Dataset:
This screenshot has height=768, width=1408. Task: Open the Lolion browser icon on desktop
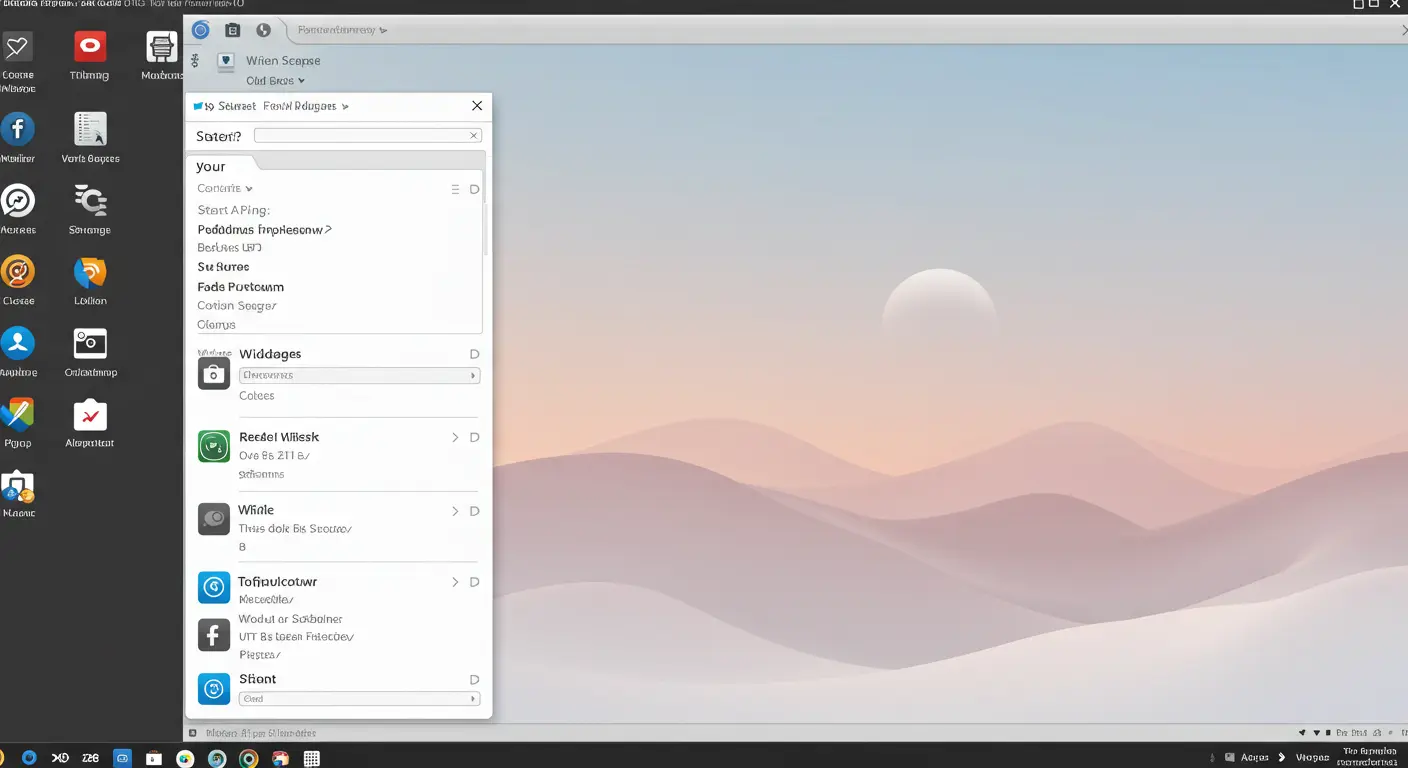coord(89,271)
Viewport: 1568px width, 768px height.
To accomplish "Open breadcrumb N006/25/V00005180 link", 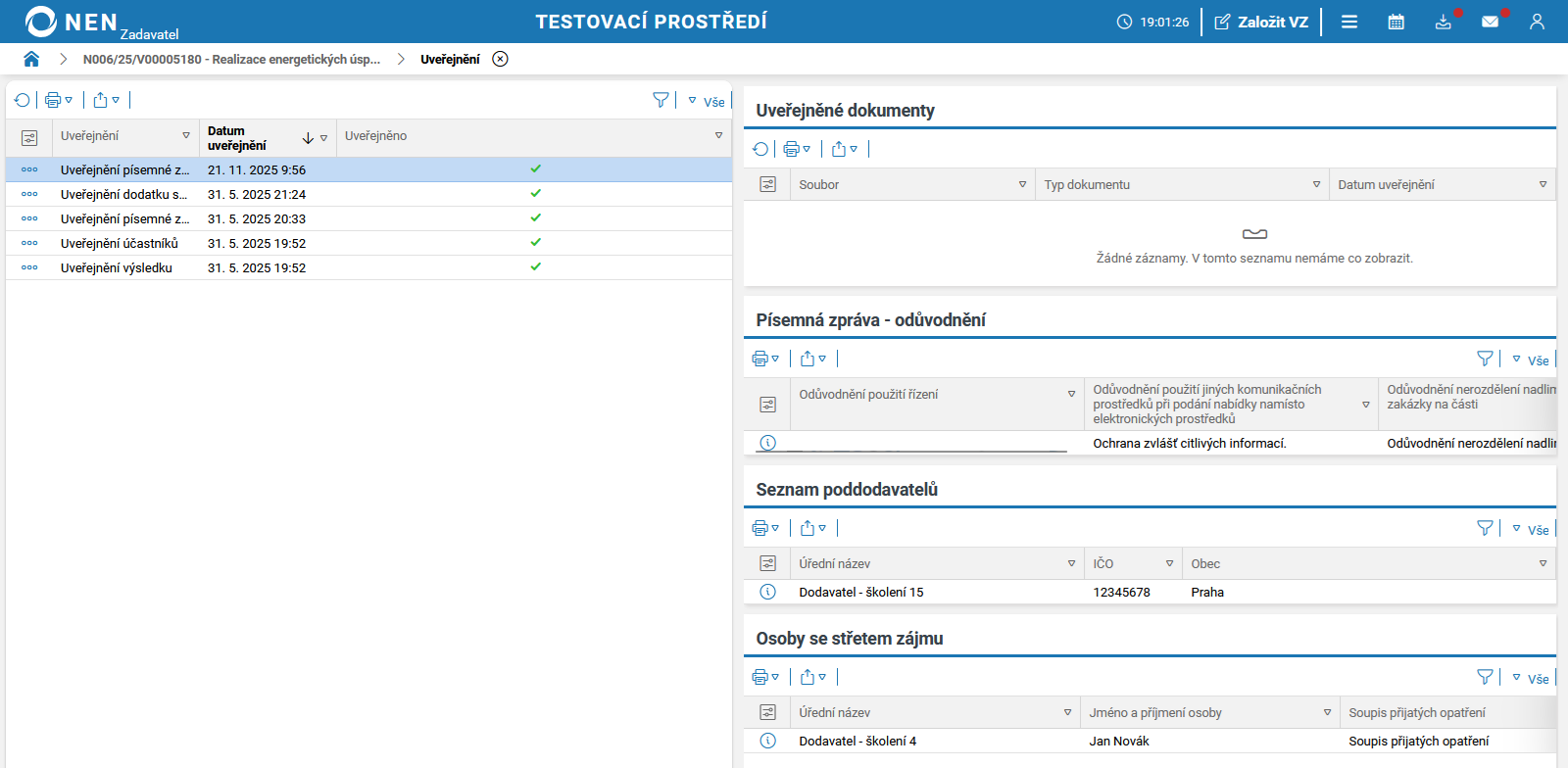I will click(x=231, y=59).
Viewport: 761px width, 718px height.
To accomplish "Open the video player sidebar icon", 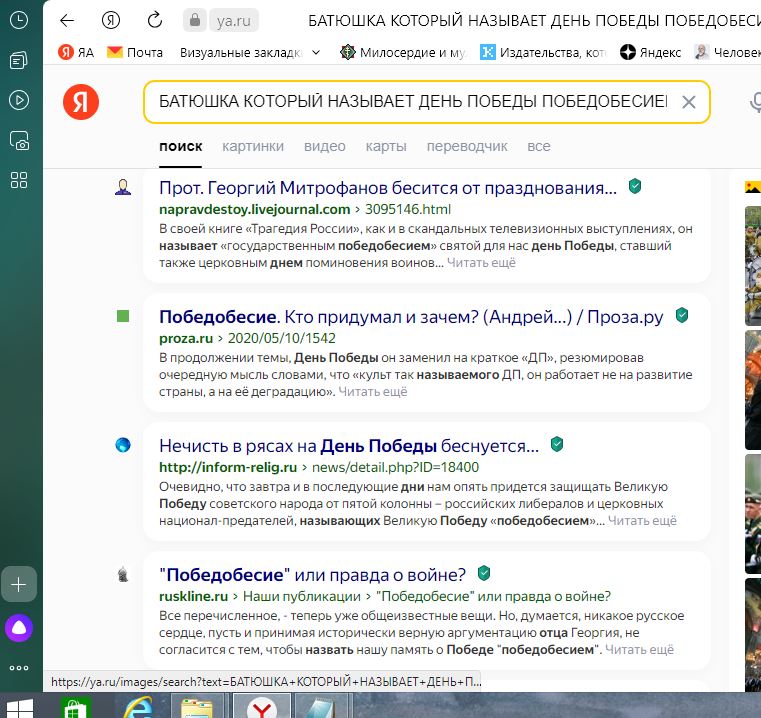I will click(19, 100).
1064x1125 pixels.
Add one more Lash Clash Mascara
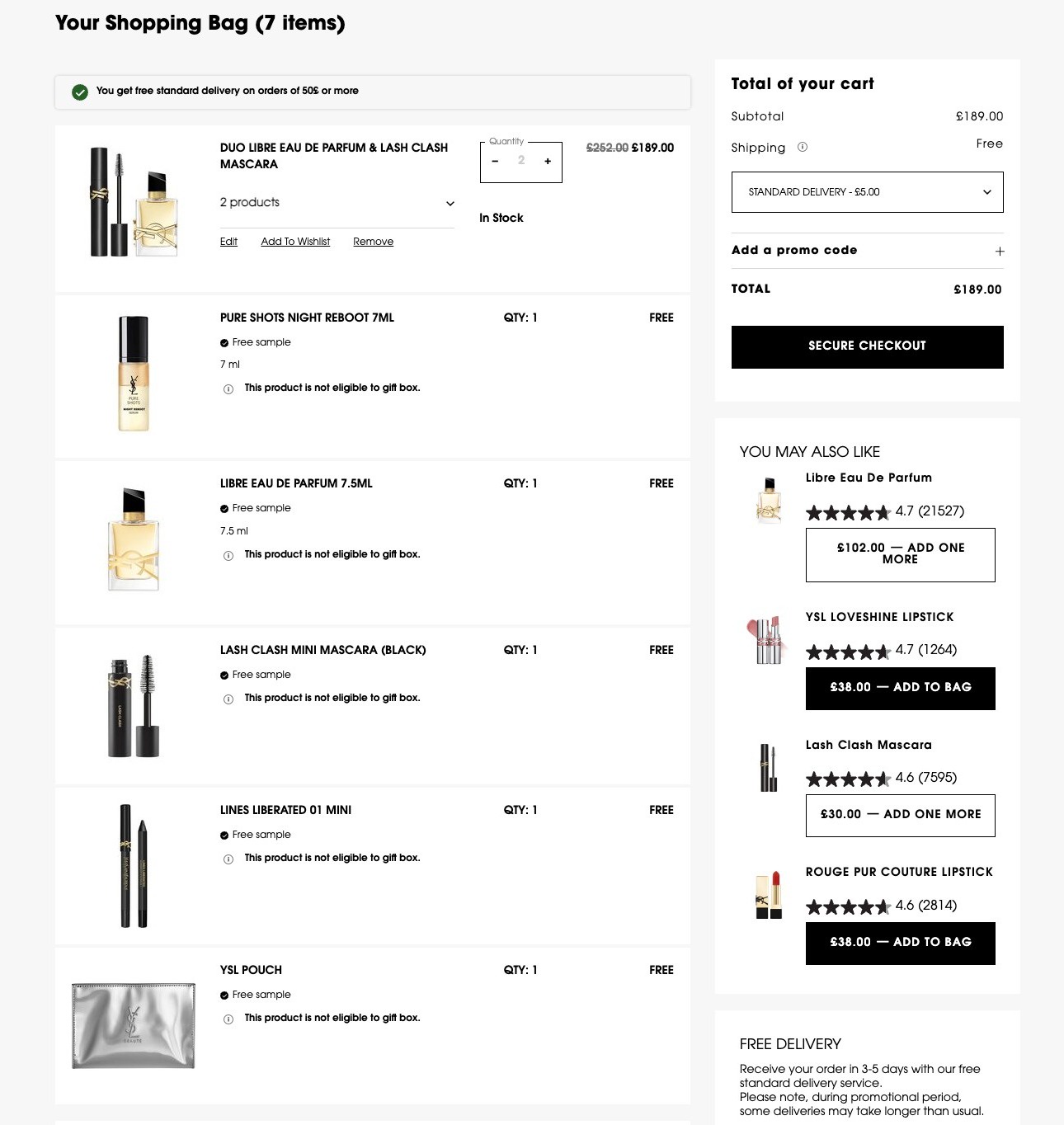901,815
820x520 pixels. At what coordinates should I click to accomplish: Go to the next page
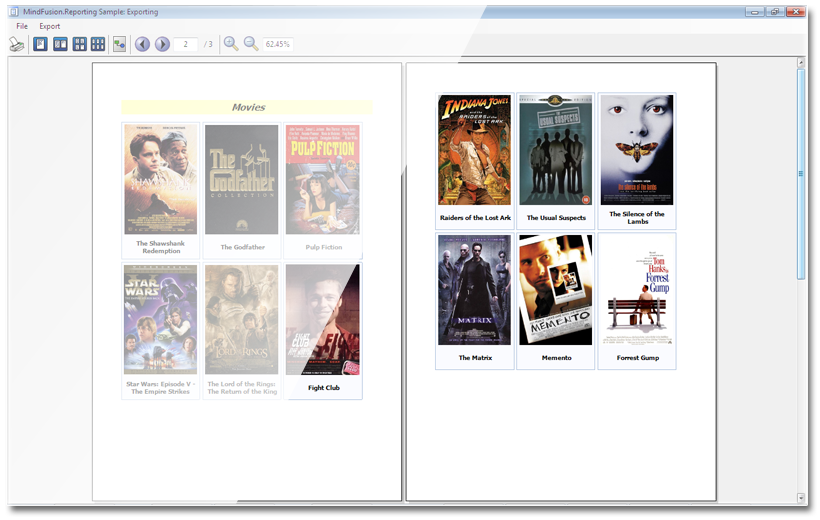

Assigned task: Copy every line of the material in which the word "pixels" occurs.

Response for this exercise:
1064x1125 pixels.
820x520 pixels. At what coordinates should I click to accomplish: Go to the next page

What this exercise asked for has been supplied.